Along these same lines, it’s important to “press” your blocks; not “iron” them. Pressing is when you use your iron with up and down motions. You shouldn’t slide it from side to side on your quilting fabric because it can stretch out your pieces and lead to inaccurate piecing.
Read more about proper pressing and pressing principles in this blog that Carole wrote in 2022.
6. Not Buying Enough Fabric
One of the easiest mistakes to make as a beginner is not buying enough fabric for your quilt. You might think you can run back to the fabric store and buy more if you run out, but that’s a bad idea because the color on one bolt might be slightly different than the color on the next. Plus, you can never guarantee that you’ll be able to find the exact same fabric. To avoid this problem, it’s better to buy the right amount in the first place.
If you’re using a quilt pattern, it generally tells you how much fabric to buy for each color or print in your quilt. It’s usually a good idea to buy more than you need in case you make a mistake and need to redo a block. Buying extra fabric costs more, but it can save you some headache and you won’t have to be as careful.
Another way to avoid running out of fabric is to cut the largest pieces in your quilt first and then save the scraps for any smaller pieces you need to add.
Note: If you buy a lot of fabric and you’re not going to use it for a while, get some quilt storage bags so you don’t have to worry about dust, pests, and moisture ruining your fabric.
7. Not Prewashing and Starching Your Quilting Fabric
This one may or may not be a quilting mistake, depending on the way you want your finished quilt to look. However, it’s generally best to prewash your quilting fabric before cutting and sewing to prevent it from shrinking. Prewashing also minimizes the bleeding from dyes later and it removes chemical irritants that are added to fabric during the manufacturing process.
Therefore, I think it’s a mistake not to prewash your quilting fabric. Of course, there are some exceptions… Read my post on Should I Prewash My Quilting Fabric? to learn more. After prewashing, you can add starch to add back some of the stiffness that was removed when you washed the fabric so that your fabric is easier to handle.
8. Not Using High-Quality Thread for Piecing and Quilting
Did you know that you shouldn’t use standard, all-purpose thread for piecing? It’s better to use a thinner thread between 50wt and 90wt. The thinner the thread, the flatter your seams will lay. You should use the same weight in both the needle and the bobbin. If you don’t know what to get, Aurifil thread is a favorite amongst quilters because it is thin, strong, and leaves very little lint. Carole also wrote a helpful post on choosing the best quilting thread, if you want more information.
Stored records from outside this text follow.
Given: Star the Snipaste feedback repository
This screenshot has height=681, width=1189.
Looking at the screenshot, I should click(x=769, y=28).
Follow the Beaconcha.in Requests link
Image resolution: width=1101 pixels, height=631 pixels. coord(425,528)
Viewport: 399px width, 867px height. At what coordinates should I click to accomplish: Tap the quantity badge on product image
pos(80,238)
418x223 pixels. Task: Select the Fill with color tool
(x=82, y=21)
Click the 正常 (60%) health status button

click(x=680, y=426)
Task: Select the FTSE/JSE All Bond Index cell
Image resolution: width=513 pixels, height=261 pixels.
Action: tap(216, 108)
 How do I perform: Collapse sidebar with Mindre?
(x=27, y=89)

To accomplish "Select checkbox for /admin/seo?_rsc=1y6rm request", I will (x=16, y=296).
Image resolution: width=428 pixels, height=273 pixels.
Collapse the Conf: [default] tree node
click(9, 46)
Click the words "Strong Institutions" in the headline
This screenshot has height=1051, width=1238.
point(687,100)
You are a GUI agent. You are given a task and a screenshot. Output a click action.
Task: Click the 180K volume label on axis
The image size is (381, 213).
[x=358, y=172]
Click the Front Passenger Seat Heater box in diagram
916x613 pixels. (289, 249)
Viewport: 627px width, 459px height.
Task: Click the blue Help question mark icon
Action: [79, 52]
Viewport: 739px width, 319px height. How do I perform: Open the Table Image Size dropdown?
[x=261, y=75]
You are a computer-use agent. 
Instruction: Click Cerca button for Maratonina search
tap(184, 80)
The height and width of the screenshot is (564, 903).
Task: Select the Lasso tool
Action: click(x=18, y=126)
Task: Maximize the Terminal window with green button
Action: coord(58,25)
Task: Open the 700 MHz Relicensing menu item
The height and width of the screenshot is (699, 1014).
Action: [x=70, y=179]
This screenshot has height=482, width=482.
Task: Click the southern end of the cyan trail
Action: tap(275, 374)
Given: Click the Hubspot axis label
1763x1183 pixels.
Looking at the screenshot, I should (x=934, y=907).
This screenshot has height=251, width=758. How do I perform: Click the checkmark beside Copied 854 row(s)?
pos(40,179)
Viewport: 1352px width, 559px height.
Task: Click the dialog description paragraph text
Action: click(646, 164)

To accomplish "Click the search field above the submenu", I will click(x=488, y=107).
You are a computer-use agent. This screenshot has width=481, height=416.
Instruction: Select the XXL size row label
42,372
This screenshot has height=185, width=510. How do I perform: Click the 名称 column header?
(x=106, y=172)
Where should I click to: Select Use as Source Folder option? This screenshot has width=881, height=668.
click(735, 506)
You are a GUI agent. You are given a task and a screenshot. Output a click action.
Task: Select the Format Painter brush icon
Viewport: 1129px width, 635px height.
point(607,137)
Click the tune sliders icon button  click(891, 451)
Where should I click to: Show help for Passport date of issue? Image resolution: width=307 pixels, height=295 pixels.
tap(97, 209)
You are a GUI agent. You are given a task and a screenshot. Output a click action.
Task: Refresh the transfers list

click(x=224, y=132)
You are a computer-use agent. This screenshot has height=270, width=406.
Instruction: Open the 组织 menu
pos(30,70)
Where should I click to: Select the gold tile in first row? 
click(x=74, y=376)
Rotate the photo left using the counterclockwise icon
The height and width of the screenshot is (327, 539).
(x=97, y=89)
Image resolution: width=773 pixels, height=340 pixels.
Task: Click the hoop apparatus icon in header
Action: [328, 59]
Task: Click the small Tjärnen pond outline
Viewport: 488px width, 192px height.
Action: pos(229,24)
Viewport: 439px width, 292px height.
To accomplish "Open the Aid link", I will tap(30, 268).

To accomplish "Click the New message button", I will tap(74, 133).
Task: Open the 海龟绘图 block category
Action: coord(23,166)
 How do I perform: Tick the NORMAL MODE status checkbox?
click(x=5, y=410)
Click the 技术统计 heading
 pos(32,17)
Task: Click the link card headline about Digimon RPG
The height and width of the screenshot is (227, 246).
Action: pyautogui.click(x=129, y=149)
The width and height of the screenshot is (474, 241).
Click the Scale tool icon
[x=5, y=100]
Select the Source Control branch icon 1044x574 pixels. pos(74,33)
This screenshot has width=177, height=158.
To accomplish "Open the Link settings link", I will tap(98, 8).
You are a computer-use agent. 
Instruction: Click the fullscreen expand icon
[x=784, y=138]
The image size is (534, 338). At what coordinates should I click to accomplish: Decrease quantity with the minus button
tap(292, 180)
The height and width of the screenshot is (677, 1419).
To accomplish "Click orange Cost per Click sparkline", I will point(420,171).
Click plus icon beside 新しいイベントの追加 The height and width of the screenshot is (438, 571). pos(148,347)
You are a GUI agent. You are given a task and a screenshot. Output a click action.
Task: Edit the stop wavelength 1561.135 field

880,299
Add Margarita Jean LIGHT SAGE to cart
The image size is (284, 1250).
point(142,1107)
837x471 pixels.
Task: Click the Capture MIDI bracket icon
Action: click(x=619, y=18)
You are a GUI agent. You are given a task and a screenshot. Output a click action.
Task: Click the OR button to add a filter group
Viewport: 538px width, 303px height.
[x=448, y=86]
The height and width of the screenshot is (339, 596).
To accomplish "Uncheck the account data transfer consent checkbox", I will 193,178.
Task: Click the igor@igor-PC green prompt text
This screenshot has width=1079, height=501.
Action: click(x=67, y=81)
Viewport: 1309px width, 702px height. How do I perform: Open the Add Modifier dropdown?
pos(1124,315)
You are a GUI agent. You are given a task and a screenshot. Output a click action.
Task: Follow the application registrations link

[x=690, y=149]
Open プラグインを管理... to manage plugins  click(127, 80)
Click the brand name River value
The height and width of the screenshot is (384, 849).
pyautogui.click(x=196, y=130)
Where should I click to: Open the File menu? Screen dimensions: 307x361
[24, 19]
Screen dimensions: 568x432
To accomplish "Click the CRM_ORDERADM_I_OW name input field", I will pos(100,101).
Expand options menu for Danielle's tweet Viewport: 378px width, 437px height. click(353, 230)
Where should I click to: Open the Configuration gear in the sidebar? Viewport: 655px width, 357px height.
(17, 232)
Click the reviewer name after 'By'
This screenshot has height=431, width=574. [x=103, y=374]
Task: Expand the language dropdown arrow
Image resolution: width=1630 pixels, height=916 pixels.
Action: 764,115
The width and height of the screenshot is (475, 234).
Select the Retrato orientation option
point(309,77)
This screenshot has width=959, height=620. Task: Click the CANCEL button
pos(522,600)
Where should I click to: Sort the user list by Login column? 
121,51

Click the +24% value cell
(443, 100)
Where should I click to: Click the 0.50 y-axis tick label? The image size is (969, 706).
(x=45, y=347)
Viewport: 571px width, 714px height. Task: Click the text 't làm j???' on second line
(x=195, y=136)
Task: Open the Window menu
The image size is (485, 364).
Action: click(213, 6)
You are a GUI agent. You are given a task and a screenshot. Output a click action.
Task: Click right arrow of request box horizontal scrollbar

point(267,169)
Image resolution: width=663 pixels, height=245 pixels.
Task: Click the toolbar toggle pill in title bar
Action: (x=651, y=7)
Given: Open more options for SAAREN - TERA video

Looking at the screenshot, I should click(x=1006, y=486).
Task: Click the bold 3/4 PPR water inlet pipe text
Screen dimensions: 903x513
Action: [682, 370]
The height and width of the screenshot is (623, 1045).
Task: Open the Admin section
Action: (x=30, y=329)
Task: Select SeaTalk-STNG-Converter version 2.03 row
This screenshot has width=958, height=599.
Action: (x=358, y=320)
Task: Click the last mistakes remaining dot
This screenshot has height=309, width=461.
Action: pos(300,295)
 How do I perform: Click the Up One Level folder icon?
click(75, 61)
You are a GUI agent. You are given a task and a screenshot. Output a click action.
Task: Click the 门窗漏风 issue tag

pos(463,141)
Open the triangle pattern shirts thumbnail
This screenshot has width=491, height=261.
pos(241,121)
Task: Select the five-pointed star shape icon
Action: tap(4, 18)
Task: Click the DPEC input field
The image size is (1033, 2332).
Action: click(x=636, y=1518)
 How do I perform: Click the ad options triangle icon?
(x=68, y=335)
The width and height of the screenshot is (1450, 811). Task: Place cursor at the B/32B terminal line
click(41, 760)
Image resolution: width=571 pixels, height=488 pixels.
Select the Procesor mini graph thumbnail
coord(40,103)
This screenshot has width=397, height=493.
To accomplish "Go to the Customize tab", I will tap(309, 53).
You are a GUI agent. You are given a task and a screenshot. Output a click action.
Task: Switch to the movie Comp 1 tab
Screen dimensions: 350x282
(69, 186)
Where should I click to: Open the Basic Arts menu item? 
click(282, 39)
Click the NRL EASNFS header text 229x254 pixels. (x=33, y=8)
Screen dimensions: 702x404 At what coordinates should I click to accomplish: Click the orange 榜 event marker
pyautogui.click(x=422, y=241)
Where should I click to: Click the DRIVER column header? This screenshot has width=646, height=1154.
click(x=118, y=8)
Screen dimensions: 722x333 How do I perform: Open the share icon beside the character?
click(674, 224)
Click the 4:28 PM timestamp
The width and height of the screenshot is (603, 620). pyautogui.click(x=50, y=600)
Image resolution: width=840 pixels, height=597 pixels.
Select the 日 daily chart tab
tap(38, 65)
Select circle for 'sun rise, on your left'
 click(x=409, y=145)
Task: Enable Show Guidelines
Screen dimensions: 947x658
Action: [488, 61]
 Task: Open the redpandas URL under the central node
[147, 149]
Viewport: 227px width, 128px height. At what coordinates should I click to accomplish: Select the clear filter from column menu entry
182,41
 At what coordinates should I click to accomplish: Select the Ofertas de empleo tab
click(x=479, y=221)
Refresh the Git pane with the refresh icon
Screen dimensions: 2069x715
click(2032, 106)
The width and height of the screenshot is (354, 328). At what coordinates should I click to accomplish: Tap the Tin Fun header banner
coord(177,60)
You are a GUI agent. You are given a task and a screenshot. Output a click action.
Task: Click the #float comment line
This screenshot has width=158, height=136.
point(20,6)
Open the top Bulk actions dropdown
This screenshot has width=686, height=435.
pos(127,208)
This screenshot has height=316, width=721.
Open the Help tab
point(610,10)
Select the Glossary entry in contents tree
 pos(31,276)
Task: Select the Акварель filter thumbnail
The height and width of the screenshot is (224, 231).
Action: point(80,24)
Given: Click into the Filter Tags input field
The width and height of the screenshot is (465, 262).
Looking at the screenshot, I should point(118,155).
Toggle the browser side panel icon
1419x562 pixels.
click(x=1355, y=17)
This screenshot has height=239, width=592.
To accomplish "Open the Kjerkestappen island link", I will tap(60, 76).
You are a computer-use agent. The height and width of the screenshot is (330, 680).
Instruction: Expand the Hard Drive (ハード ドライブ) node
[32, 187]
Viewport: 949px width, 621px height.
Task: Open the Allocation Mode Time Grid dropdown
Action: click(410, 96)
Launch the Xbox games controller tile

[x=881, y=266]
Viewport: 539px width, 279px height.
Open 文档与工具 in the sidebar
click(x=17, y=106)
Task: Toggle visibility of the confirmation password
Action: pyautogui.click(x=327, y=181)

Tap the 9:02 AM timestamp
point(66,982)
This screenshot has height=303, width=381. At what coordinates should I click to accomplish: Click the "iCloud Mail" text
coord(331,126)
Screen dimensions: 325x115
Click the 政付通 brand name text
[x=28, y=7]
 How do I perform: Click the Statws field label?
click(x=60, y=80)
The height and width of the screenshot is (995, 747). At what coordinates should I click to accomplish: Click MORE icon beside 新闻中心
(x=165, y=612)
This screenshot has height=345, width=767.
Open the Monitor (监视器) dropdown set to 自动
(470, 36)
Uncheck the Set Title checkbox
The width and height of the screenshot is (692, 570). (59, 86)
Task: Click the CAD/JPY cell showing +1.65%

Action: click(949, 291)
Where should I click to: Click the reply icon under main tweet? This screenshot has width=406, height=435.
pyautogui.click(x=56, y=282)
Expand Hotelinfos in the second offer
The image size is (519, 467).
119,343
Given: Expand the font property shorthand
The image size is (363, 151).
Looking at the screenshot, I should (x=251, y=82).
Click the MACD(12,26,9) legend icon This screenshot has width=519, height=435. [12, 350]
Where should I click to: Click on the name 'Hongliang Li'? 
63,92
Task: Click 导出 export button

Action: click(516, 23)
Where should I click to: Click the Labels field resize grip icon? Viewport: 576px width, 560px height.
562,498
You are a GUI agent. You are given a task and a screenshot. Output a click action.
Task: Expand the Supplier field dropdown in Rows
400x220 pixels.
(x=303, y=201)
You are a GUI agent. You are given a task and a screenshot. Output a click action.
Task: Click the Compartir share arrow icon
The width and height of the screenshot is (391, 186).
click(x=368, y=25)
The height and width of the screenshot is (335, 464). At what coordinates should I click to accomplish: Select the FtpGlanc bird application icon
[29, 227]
At the moment we don’t sell quilting thread at MadamSew.com but we are working on it, so keep an eye on our webstore to find good quality threads in the near future.
Have you been making any of these common quilting mistakes? I hope this post has been helpful, but don’t start thinking that your quilts must be perfect… That takes away some of the fun. Sometimes the little mistakes are what give your quilt character!